## 記述課題
**1)** ISS関連の提示文のうち「3月26日午後8時49分、第」から「ール)へドッキングしました。」までを、「バイコヌール宇宙基地」の名称を「バイコヌール射場」に改めて書き直してください。
**2)** ISS関連の提示文に基づき、次の問いに答えてください。
(a) ソユーズ宇宙船(18S)がドッキングしたISSのモジュールは何ですか。
(b) ディスカバリー号が3月29日に着陸した場所はどこですか。
(c) エンデバー号(STS-127)の打上げ予定時期はいつですか。

## 提示文
----

3月26日午後8時49分、第19次長期滞在クルーのゲナディ・パダルカ、マイケル・バラット両宇宙飛行士と、宇宙旅行者のチャールズ・シモニー氏を乗せたソユーズ宇宙船(18S)が、カザフスタン共和国バイコヌール宇宙基地からに打ち上げられ、3月28日午後10時05分にISSの「ズヴェズダ」(ロシアのサービスモジュール)へドッキングしました。
18Sミッションでは、第18次/第19次長期滞在クルーの交代が行われます。フィンク、ロンチャコフ両宇宙飛行士は、パダルカ、バラット両宇宙飛行士と長期滞在クルーの引継ぎを行った後、ISSに10日間滞在したシモニー氏とともに、「ザーリャ」(ロシアの基本機能モジュール)にドッキングしているソユーズ宇宙船(17S)で4月7日に帰還する予定です。若田宇宙飛行士は、第19次長期滞在クルーとして引き続きISSに滞在します。
スペースシャトル・ディスカバリー号(STS-119)のミッション結果
STS-119ミッションは終了、次のSTS-127ミッションへ
ディスカバリー号の着陸(提供:NASA)
3月29日午前4時13分、スペースシャトル・ディスカバリー号はNASAケネディ宇宙センター(KSC)に着陸し、12日と19時間30分にわたるミッションを終えました。
今回のミッションでは、太陽電池パドルを搭載したS6トラスがISSへ取り付けられました。また、若田宇宙飛行士が搭乗し、第18次長期滞在クルーとしてISS長期滞在を開始しました。
次のISS組立てミッションとして打上げが予定されているスペースシャトル・エンデバー号(STS-127)では、「きぼう」の船外実験プラットフォームと、曝露実験装置などを搭載した船外パレットがISSへ打ち上げられます。また、ISS長期滞在を終えた若田宇宙飛行士が、エンデバー号に搭乗して地上へ帰還します。
エンデバー号は、今年の5月以降に打ち上げられる予定です。

----

## 提供データ
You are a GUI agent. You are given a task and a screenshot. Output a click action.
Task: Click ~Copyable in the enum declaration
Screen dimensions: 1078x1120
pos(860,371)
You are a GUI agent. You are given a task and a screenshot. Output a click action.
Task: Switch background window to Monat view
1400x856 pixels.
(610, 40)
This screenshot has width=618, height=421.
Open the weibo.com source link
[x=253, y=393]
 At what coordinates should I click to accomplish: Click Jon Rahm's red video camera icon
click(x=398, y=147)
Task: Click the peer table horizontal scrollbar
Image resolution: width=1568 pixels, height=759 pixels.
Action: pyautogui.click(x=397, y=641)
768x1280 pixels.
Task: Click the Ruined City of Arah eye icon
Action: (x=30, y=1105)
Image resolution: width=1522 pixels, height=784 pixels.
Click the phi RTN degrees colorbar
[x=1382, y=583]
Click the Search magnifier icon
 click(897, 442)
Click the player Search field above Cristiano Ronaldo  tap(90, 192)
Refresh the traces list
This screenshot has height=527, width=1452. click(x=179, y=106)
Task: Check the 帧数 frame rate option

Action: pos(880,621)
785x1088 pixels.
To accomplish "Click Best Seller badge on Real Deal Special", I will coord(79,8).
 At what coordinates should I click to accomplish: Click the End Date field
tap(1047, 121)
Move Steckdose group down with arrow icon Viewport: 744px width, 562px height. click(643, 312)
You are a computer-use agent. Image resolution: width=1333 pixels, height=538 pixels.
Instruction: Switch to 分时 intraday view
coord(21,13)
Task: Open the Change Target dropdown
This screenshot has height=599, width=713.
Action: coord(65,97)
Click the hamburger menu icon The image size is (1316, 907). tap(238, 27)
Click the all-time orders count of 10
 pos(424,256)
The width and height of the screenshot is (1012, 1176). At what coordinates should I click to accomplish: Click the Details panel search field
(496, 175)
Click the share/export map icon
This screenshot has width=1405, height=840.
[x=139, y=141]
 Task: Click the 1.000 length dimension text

----

## 課題の解答
**1)**
3月26日午後8時49分、第19次長期滞在クルーのゲナディ・パダルカ、マイケル・バラット両宇宙飛行士と、宇宙旅行者のチャールズ・シモニー氏を乗せたソユーズ宇宙船(18S)が、カザフスタン共和国バイコヌール射場からに打ち上げられ、3月28日午後10時05分にISSの「ズヴェズダ」(ロシアのサービスモジュール)へドッキングしました。

**2)**
(a) 「ズヴェズダ」(ロシアのサービスモジュール)
(b) NASAケネディ宇宙センター(KSC)
(c) 今年の5月以降